Interviewer: Where did that [ability to write] come from? I mean, did you begin writing for school – all of a sudden in third grade you got this delight?"

Sapolsky: Naaa...

Sapolsky: [...] I was OK with writing, and throughout college I didn't have a writer's block. So I had friends who would pull their hair out over it, and that was sort the central organizing emphasis of their life, and I never had a writer’s block. It was something that I was OK at, but nothing I took any great pleasure in. I never took a literature class in college, or any English course or anything.

And I was not particularly into writing, and it was not until after I finished college—right after, a week after graduation—I went off to Africa for a year and a half to begin to get my field work started, which I have been doing ever since for twenty-five years and it was fairly isolated site, where a lot of the time I was by myself. I would go 8 to 10 hours a day without speaking to anyone, I would get a mail drop about once every two weeks or so, there was no electricity, there was no radio, there was no anything, and I suddenly got unbelievably, frantically dependent on mail. So as a result you wind up sending letters to every human that you have known in your life in hopes that they would write back to you.

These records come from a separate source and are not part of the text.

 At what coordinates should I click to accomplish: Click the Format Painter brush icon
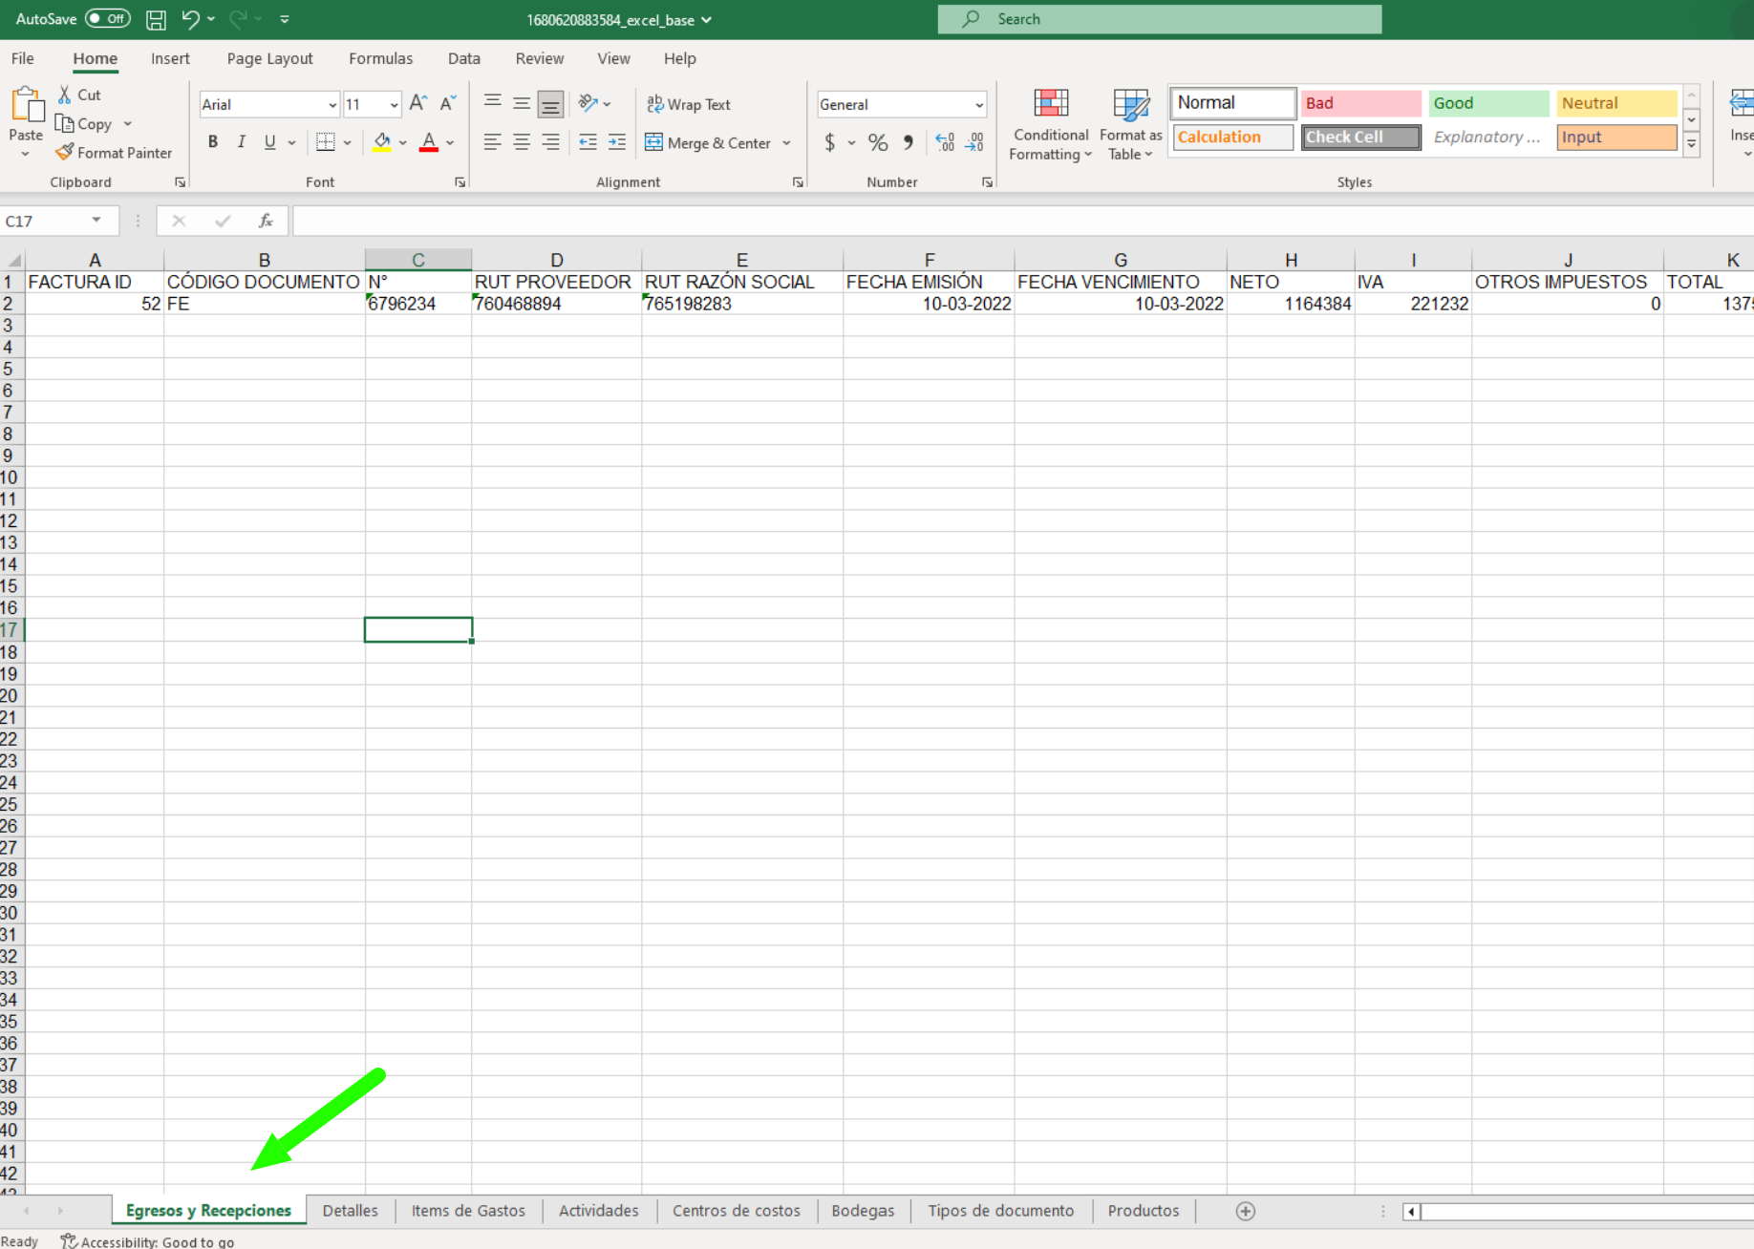65,153
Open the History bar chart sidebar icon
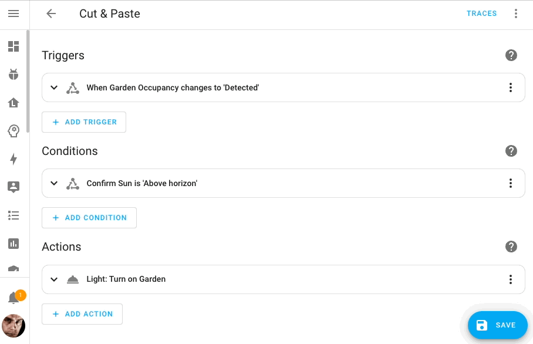 coord(14,244)
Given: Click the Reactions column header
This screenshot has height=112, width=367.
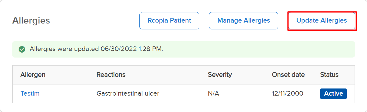Looking at the screenshot, I should click(x=111, y=75).
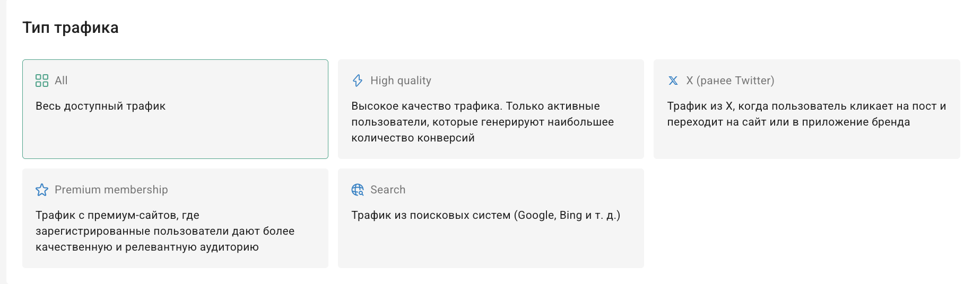
Task: Select the Premium membership label
Action: tap(111, 190)
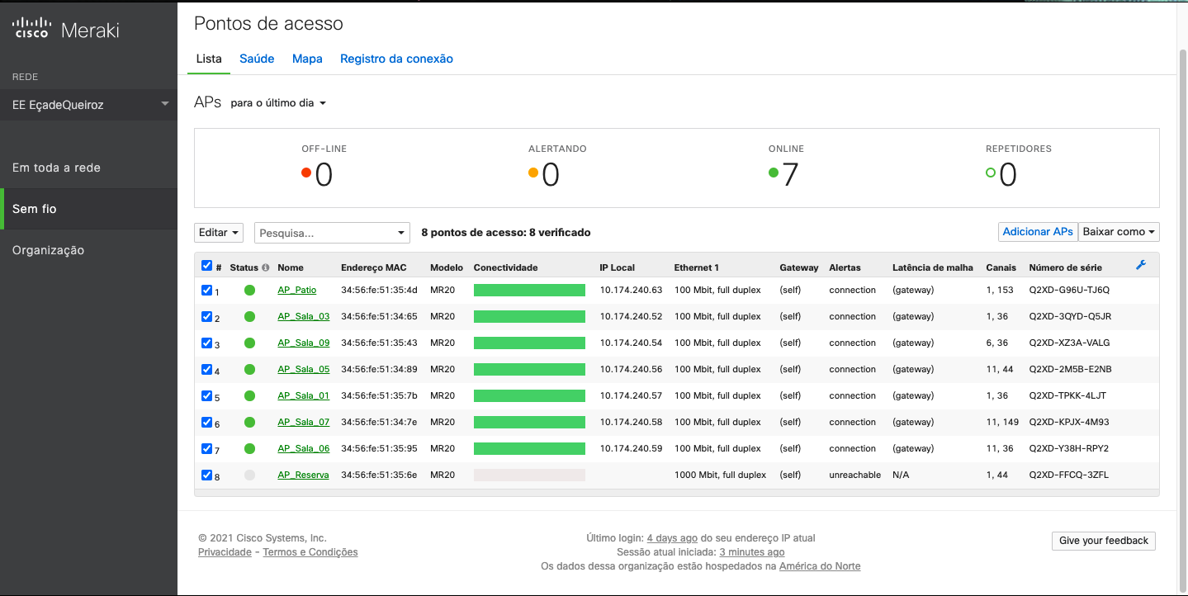Toggle the select-all checkbox in table header

tap(206, 266)
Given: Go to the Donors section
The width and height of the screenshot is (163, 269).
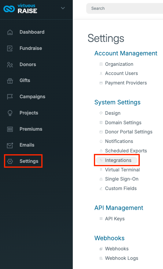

So what would happen is, all I could afford at the time were like these one-page aerogram things that you could sort of get in these big stacks, and something vaguely interesting would happen every couple of days or so. So you would write to somebody about it, and then you would write to the next person about it, and you would realize that before the end of the day, you had just written 25 versions of it, each of which was a page and a half long. [...]

[1] http://web.stanford.edu/group/howiwrite/Transcripts/Sapolsky...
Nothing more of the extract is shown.